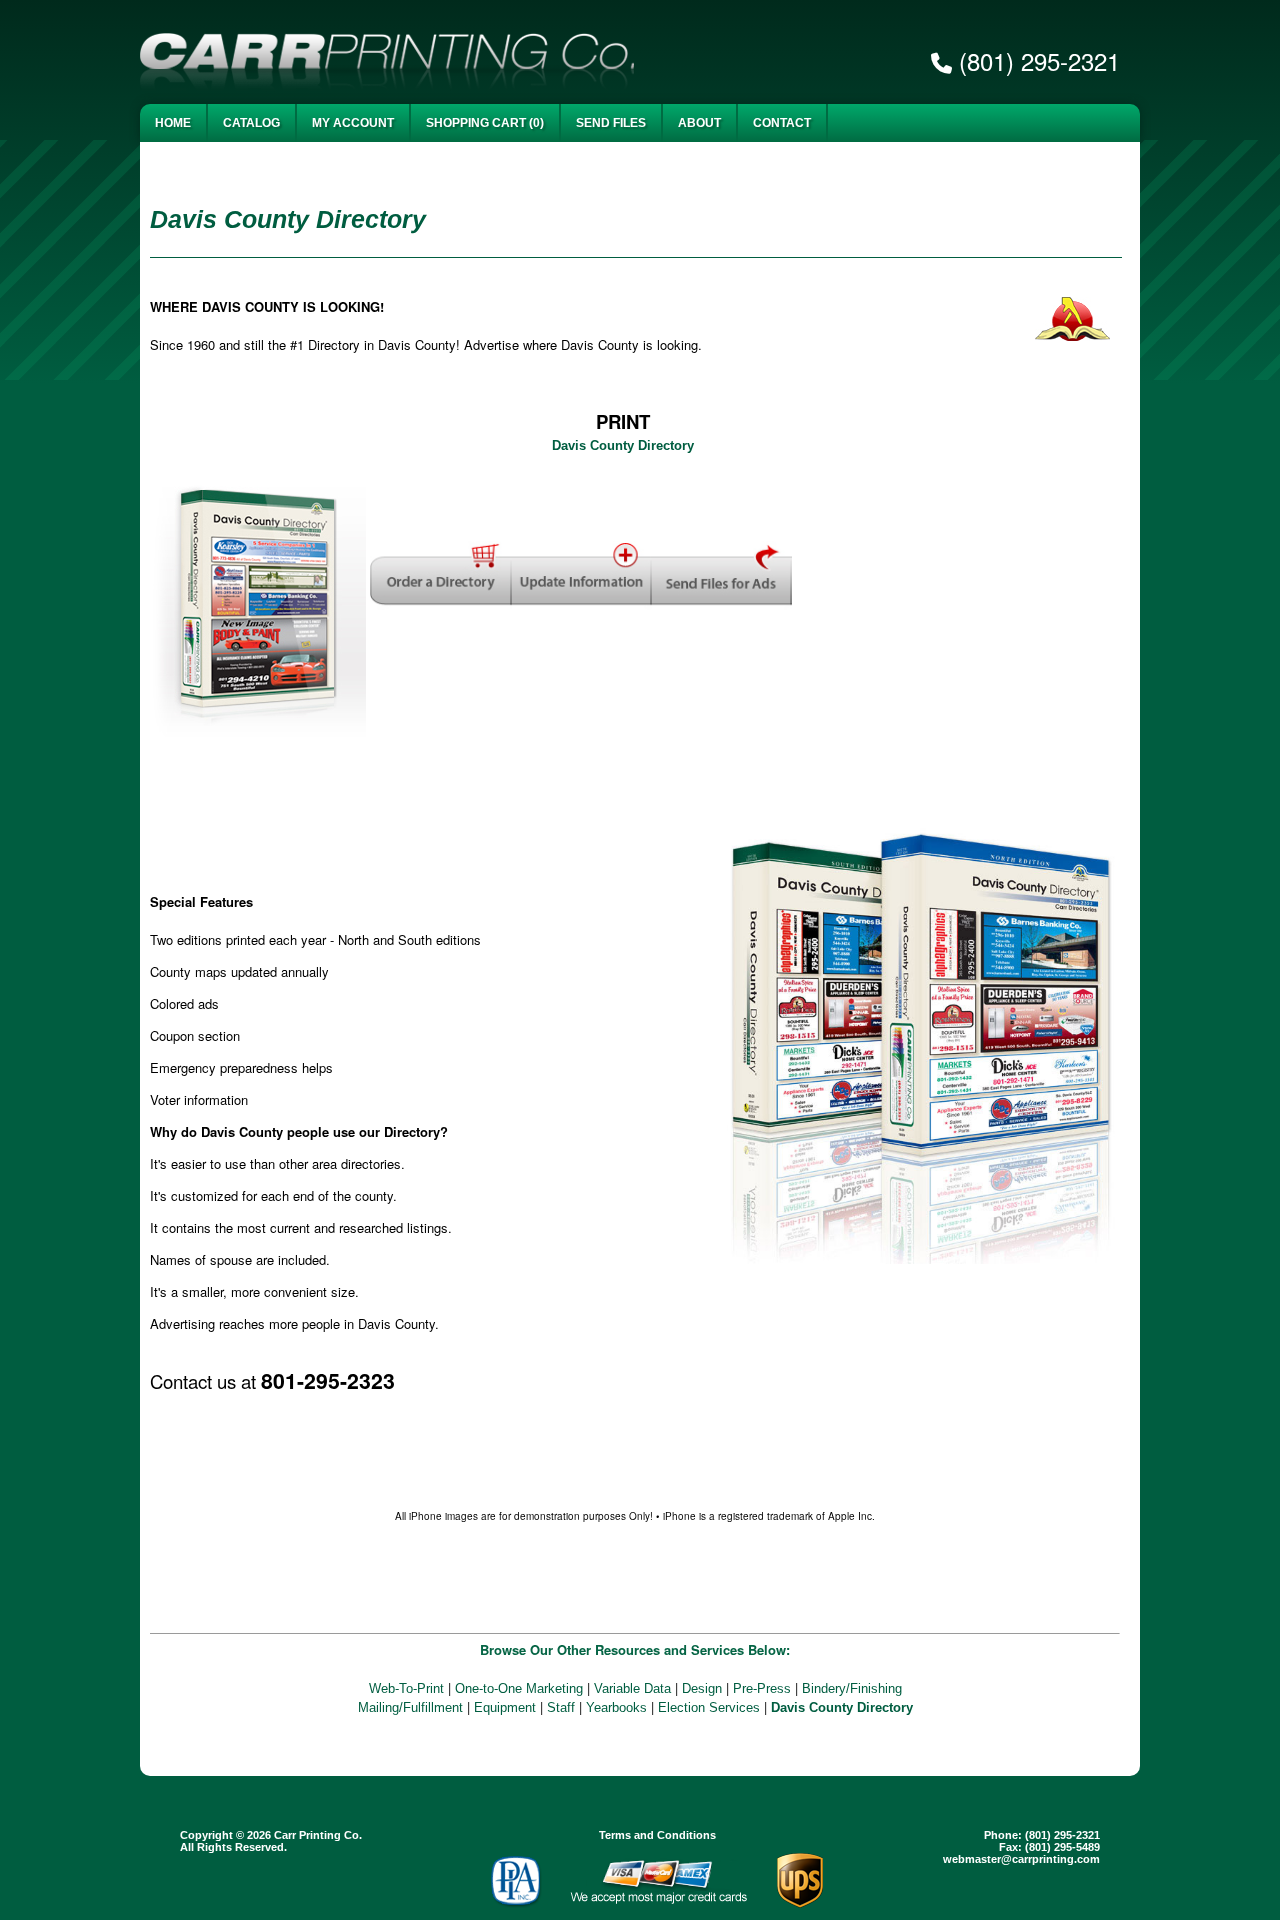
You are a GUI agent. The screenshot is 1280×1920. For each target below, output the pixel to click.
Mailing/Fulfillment (410, 1707)
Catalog (251, 123)
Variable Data (632, 1688)
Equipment (505, 1707)
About (699, 123)
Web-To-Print (406, 1688)
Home (173, 123)
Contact (782, 123)
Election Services (709, 1707)
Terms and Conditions (657, 1835)
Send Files (611, 123)
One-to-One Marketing (519, 1688)
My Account (353, 123)
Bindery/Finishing (852, 1688)
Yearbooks (616, 1707)
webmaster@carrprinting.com (1021, 1859)
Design (702, 1688)
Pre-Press (762, 1688)
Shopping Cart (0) (485, 123)
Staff (561, 1707)
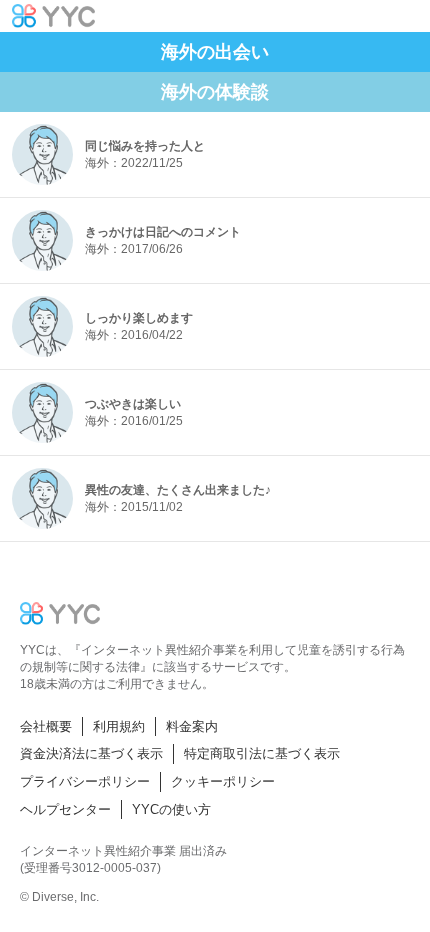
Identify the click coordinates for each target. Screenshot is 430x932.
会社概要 (46, 726)
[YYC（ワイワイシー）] (53, 16)
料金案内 (192, 726)
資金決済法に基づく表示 (91, 753)
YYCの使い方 (171, 809)
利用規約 (119, 726)
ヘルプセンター (65, 809)
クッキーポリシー (223, 781)
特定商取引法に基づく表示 (262, 753)
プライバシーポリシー (85, 781)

→ **Problem**
Where pictures appear, drop them, and reproduce exactly only the lines running from the beginning of the data to the line that contains "My Account (353, 123)", inclusive.

→ **Exercise response**
You are a GUI agent. The screenshot is 1280×1920. For each target below, output the pixel to click.
Mailing/Fulfillment (410, 1707)
Catalog (251, 123)
Variable Data (632, 1688)
Equipment (505, 1707)
About (699, 123)
Web-To-Print (406, 1688)
Home (173, 123)
Contact (782, 123)
Election Services (709, 1707)
Terms and Conditions (657, 1835)
Send Files (611, 123)
One-to-One Marketing (519, 1688)
My Account (353, 123)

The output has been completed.